NOK、再生医療分野に貢献する製品・技術を開発・披露

2021年10月19日(火曜日)

 NOKは、再生医療や細胞培養を社会生活に取り入れ、貢献していける製品・技術を開発しているが、10月13日~15 日に横浜市西区のパシフィコ横浜で開催された、再生医療分野の研究開発の加速・産業化を目指すアジア最大級のパートナリングイベント「再生医療 JAPAN」に出展し、以下のとおり開発中の製品・技術を披露した。同社ではまた、今後を見据えた開発パートナーも募集している。

NOK展示ブース ソフトマター メカニカル・テック社
NOK展示ブース

 

 水と同じ屈折率の透明樹脂「MEXFLON®」…同社独自のフッ素化学技術を生かし、水と同じ屈折率という光学特性を有した透明フッ素樹脂「MEXFLON®(メックスフロン)」を開発。水との界面において光の屈折がほとんど生じないため、従来の透明材料越しで歪んで 見えていた対象物を、クリアに観察することができる。これらの特徴を活かした細胞培養容器としての活躍が期待でき、「細胞培養容器に影が生まれ、細胞が観察しにくい」、「画像解析による細胞検査の精度を上げたい」という課題を解決する。

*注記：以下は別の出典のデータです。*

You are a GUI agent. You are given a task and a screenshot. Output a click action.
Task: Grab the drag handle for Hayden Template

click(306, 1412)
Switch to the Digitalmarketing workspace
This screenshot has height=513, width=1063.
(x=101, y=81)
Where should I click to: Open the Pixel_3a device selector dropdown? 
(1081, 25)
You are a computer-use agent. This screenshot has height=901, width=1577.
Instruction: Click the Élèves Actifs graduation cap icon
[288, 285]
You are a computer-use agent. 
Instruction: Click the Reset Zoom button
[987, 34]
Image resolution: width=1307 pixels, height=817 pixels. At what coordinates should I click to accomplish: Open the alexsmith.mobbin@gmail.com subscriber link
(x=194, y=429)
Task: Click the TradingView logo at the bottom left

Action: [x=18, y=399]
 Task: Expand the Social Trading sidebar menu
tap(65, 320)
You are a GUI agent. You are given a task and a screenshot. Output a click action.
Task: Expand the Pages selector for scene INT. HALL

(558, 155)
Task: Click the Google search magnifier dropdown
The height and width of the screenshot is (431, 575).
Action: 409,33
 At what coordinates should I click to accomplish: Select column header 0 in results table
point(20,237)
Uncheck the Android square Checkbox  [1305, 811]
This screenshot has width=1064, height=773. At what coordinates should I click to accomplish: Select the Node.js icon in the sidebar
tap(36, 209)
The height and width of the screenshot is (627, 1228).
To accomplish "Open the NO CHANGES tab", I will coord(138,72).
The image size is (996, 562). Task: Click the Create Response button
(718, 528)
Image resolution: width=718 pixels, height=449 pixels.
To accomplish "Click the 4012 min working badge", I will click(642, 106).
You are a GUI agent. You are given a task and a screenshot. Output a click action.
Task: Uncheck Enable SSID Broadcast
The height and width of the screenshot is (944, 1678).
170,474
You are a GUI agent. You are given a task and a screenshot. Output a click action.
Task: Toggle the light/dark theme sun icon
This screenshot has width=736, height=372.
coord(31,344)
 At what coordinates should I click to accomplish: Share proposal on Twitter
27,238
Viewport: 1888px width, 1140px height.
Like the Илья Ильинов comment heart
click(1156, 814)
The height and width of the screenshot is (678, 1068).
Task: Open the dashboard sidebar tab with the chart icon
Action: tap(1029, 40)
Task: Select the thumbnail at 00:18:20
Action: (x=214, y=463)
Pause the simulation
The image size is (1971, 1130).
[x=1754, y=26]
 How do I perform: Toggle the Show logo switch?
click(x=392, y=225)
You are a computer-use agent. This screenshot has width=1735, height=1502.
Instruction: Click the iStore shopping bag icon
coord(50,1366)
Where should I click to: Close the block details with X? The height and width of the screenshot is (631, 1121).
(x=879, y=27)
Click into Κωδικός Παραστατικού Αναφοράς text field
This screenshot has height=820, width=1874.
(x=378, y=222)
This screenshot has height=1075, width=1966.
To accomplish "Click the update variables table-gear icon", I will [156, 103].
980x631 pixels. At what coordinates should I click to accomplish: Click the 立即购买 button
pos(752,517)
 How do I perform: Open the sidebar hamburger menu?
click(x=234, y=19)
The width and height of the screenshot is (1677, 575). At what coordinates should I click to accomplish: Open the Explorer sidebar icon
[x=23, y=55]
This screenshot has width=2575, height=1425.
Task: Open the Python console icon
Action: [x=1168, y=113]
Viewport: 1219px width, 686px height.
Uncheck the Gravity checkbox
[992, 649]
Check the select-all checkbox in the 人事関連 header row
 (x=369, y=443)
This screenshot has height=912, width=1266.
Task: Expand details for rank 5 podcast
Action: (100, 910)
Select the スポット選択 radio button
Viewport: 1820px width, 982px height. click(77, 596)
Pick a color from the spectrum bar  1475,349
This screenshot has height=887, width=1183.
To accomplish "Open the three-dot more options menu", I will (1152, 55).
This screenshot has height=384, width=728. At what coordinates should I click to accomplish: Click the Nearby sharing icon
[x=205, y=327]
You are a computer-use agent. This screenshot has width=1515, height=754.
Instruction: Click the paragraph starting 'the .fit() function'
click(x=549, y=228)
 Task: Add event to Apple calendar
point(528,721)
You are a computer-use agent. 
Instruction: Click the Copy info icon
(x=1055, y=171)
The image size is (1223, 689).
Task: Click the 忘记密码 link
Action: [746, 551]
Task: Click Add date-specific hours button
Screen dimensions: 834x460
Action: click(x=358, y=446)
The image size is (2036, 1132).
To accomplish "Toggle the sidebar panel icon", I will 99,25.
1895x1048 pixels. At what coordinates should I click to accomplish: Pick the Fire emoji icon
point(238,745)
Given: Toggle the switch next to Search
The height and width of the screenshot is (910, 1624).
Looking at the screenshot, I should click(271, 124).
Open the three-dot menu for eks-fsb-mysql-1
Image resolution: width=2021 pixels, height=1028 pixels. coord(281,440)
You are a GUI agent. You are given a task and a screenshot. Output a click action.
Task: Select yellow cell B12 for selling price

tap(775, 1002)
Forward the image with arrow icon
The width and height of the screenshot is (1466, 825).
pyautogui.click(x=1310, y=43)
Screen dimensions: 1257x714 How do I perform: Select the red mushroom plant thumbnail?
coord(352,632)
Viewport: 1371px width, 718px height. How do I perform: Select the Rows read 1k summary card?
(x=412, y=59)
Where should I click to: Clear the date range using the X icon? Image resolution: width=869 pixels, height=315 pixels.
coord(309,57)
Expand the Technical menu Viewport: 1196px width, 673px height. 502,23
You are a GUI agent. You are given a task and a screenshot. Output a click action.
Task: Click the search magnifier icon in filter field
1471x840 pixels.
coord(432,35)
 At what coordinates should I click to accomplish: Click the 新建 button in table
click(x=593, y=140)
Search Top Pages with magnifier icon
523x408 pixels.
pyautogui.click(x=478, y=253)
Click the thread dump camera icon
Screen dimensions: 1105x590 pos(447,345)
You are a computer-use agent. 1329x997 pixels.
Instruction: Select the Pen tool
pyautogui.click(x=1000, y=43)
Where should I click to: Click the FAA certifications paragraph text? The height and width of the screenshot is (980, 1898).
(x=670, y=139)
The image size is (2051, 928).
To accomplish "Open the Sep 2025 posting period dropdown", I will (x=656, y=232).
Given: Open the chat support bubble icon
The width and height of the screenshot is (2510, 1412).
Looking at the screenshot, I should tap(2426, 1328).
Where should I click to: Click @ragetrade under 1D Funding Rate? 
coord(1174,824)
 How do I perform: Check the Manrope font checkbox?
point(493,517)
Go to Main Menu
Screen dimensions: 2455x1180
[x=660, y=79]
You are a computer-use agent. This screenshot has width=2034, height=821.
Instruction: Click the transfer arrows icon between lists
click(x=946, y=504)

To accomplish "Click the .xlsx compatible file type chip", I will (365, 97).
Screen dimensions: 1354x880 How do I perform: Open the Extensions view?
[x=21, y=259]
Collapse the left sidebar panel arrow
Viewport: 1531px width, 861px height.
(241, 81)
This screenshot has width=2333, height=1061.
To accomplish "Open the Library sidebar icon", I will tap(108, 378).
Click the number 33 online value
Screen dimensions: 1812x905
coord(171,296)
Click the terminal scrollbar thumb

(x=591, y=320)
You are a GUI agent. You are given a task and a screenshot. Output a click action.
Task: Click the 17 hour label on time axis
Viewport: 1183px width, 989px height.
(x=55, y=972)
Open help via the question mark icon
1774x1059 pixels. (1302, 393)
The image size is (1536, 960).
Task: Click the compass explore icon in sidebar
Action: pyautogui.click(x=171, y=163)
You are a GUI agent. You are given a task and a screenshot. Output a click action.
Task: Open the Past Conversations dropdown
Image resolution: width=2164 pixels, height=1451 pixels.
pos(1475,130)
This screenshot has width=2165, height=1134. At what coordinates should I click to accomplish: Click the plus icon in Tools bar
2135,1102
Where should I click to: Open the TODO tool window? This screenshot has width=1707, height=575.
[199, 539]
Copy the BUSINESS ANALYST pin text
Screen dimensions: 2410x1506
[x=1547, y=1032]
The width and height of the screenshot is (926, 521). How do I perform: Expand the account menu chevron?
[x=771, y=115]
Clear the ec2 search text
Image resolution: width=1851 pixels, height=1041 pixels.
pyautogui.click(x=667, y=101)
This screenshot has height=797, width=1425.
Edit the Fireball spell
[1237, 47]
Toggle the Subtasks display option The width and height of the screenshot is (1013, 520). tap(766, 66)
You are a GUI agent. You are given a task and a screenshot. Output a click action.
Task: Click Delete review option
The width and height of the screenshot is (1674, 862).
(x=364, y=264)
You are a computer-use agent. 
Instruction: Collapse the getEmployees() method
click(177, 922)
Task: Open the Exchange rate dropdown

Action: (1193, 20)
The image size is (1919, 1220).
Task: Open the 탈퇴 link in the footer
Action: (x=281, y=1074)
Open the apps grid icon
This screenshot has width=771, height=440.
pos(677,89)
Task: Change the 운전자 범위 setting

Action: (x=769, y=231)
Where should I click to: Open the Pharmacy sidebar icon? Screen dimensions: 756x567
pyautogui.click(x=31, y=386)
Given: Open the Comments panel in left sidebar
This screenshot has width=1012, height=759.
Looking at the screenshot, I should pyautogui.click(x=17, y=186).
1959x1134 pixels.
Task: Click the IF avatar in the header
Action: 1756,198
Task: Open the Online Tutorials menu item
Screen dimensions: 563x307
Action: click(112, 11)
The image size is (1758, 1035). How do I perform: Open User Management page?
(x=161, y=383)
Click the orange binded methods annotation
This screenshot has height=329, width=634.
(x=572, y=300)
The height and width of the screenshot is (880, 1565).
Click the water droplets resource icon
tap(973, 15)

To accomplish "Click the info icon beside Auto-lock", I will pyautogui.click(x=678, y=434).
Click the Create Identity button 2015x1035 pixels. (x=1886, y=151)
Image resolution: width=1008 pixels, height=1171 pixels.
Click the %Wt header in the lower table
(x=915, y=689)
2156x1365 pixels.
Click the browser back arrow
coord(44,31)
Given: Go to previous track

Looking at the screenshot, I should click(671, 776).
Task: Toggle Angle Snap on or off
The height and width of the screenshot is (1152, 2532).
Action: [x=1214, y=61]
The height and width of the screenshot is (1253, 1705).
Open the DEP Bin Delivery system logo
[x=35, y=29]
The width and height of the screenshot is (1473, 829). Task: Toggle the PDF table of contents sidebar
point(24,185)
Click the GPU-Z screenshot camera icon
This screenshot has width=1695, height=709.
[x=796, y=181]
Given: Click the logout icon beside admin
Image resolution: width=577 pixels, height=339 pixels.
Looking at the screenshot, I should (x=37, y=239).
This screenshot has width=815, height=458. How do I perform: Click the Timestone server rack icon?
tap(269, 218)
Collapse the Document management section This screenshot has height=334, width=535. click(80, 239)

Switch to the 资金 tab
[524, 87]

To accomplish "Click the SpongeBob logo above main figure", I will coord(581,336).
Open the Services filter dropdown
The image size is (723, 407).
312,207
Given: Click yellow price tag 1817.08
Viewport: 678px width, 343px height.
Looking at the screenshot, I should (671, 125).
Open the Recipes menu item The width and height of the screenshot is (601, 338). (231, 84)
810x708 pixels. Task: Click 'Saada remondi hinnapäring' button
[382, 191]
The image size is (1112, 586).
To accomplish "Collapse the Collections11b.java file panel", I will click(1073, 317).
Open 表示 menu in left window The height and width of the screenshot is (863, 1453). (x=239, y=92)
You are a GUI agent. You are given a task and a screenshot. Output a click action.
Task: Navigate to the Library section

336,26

NOK MEXFLON ソフトマター メカニカル・テック社
細胞培養の様子。従来の容器と異なり光学観察の妨げとなる影が生じない

 

 細胞の培養から輸送までの作業をシームレスに行える「細胞培養・輸送アタッチメント」…細胞の培養・観察・輸送を一貫して行えるアタッチメントを開発。透明なガス透過性の高い材料を使用することで、細胞培養に必要なガスの交換がスムースになり、またチューブを接続した灌流培養(液体を流して生体と同じようなような環境を作って培養する手法)も行える。培地の振動の要因となる気泡が抜けやすい特殊構造のため、輸送時の細胞へのダメージも軽減。細胞の培養から輸培までの作業をシームレスに行える。

細胞培養中のシャーレにかぶせて使用することを想定しているため、使用中の容器に合わせた設計が可能 NOK ソフトマター メカニカル・テック社
細胞培養中のシャーレにかぶせて使用することを想定しているため、使用中の容器に合わせた設計が可能

 

 異物混入対策がなされたマイクロ流体デバイス「ダイヤフラムポンプ式マイクロ流体デバイス」…同社が有するゴムの混練技術とマイクロ流体デバイスの開発技術を融合し、外気と遮断された構造のマイクロ流体デバイスを開発。チューブ等を使用しないため、異物が混入しにくく、高い衛生管理が求められる場での活躍が期待できる。また、送液にダイヤフラムポンプを採用することで、一定の速度で送液が可能。コスト・工数の削減に貢献し「マイクロ流体の送液を自動化したい」という課題を解決する。